节点1从队列中获取爬虫任务,爬取数据后将结果存储到队列中。节点2从队列中获取数据,清洗和处理后再将结果存储到队列中,直到所有子任务完成。最后,节点3从队列中获取所有数据,合并结果并返回给调用方。
实现分布式爬虫的步骤
- 安装分布式框架Celery
pip install celery
- 定义任务
from celery import Celery
app = Celery('tasks', broker='amqp://guest@localhost//')
@app.task
def crawl(url):
...
return data
利用Celery框架,我们可以轻松地编写分布式爬虫。定义的任务函数需要使用装饰器@celery.task将该函数注册为可以在分布式环境下运行的任务。
- 启动工作节点
celery -A tasks worker --loglevel=info
该命令会启动一个工作节点,用于执行我们编写的任务函数。
- 发送任务到队列中
from tasks import crawl
urls = [
'https://www.example.com/1',
'https://www.example.com/2',
'https://www.example.com/3',
...
]
for url in urls:
crawl.delay(url)
将任务发送到队列中,任务参数url会被传递到crawl函数中。任务启动后会被工作节点获取并执行。在执行过程中,可以通过Celery提供的监控界面查看任务的执行情况。
示例1:爬取豆瓣电影Top250
1. 爬虫代码
from scrapy import Spider, Request
from scrapy.crawler import CrawlerProcess
class DoubanTopSpider(Spider):
name = 'douban_top'
allowed_domains = ['movie.douban.com']
start_urls = ['https://movie.douban.com/top250']
def parse(self, response):
yield from self.parse_movie(response)
is_last_page = '后页' not in response.css('.next a::text').getall()
if not is_last_page:
next_page_url = response.css('.next a::attr(href)').get()
yield Request(next_page_url, callback=self.parse)
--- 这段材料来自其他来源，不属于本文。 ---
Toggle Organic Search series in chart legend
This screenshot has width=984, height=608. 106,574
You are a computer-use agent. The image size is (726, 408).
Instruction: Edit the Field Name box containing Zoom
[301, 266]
def parse_movie(self, response):
for movie in response.css('.grid_view .item'):
yield {
'title': movie.css('.title::text').get(),
'info': movie.css('.bd p::text').get(),
'rating': movie.css('.rating_num::text').get(),
'cover': movie.css('img::attr(src)').get(),
}
process = CrawlerProcess({
'FEED_FORMAT': 'csv',
'FEED_URI': 'douban_top250.csv'
})
process.crawl(DoubanTopSpider)
process.start()
该爬虫爬取豆瓣电影Top250的电影名、简介、评分和海报,并将结果以csv格式保存到本地文件douban_top250.csv中。
2. 分布式爬虫代码
from scrapy import Spider, Request
from scrapy.crawler import CrawlerProcess
from scrapy.utils.project import get_project_settings
from celery import Celery
class DoubanTopSpider(Spider):
name = 'douban_top'
allowed_domains = ['movie.douban.com']
start_urls = ['https://movie.douban.com/top250']
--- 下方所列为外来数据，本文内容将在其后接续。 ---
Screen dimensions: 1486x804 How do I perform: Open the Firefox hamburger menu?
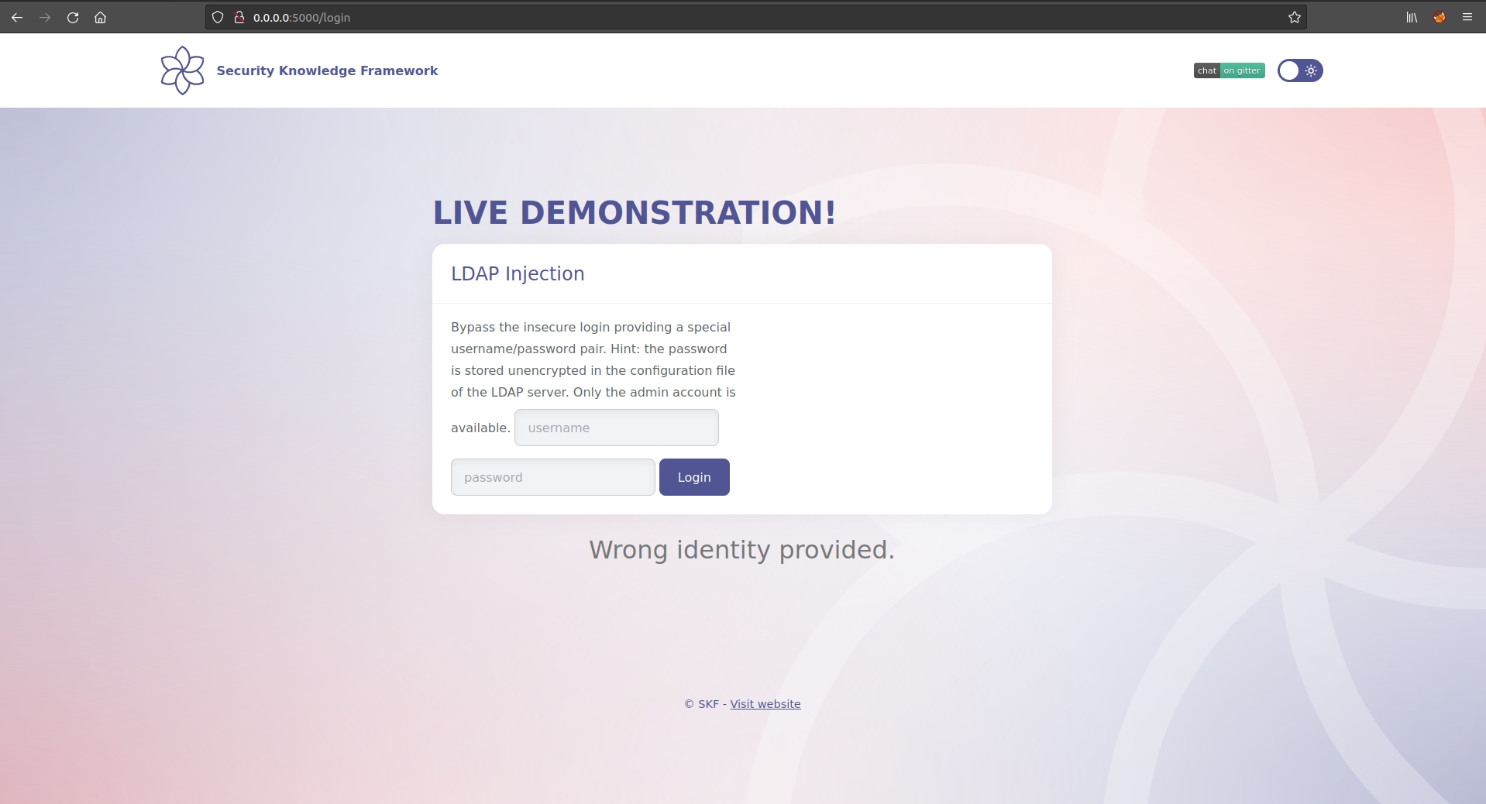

def parse(self, response):
yield from self.parse_movie(response)
is_last_page = '后页' not in response.css('.next a::text').getall()
if not is_last_page:
next_page_url = response.css('.next a::attr(href)').get()
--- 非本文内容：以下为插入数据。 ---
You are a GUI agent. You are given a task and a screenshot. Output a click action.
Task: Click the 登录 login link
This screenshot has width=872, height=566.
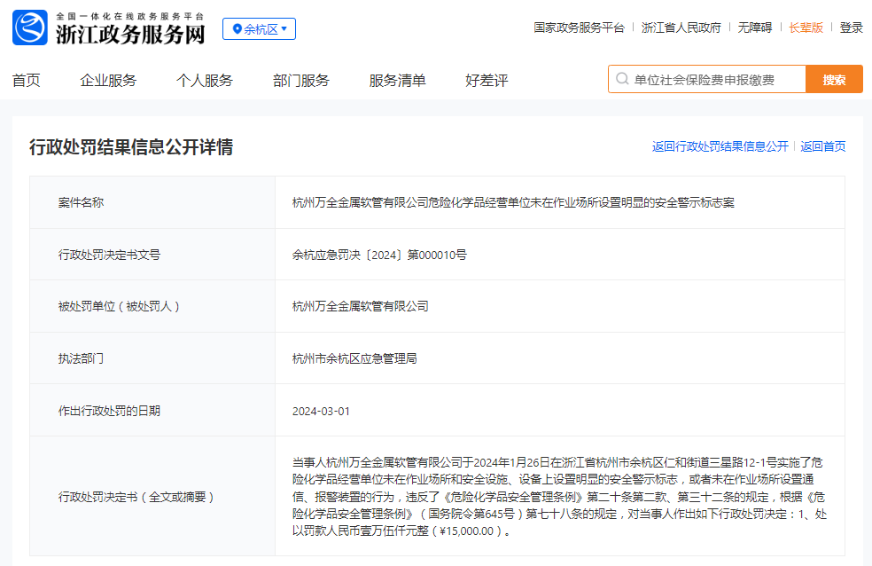pyautogui.click(x=851, y=28)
yield Request(next_page_url, callback=self.parse)
def parse_movie(self, response):
for movie in response.css('.grid_view .item'):
yield {
'title': movie.css('.title::text').get(),
'info': movie.css('.bd p::text').get(),
'rating': movie.css('.rating_num::text').get(),
'cover': movie.css('img::attr(src)').get(),
}
app = Celery('tasks', broker='amqp://guest@localhost//')
@app.task
def crawl(url):
settings = get_project_settings()
process = CrawlerProcess(settings)
process.crawl(DoubanTopSpider)
process.start()
if __name__ == '__main__':
urls = [
'https://movie.douban.com/top250?start=0&filter=',
'https://movie.douban.com/top250?start=25&filter=',
'https://movie.douban.com/top250?start=50&filter=',
...
]
for url in urls:
crawl.delay(url)
在分布式爬虫代码中,我们定义了一个名为crawl的任务,并将其绑定到DoubanTopSpider爬虫上。在任务函数中,我们通过get_project_settings函数获取爬虫的配置,创建一个CrawlerProcess对象,然后开始运行DoubanTopSpider爬虫。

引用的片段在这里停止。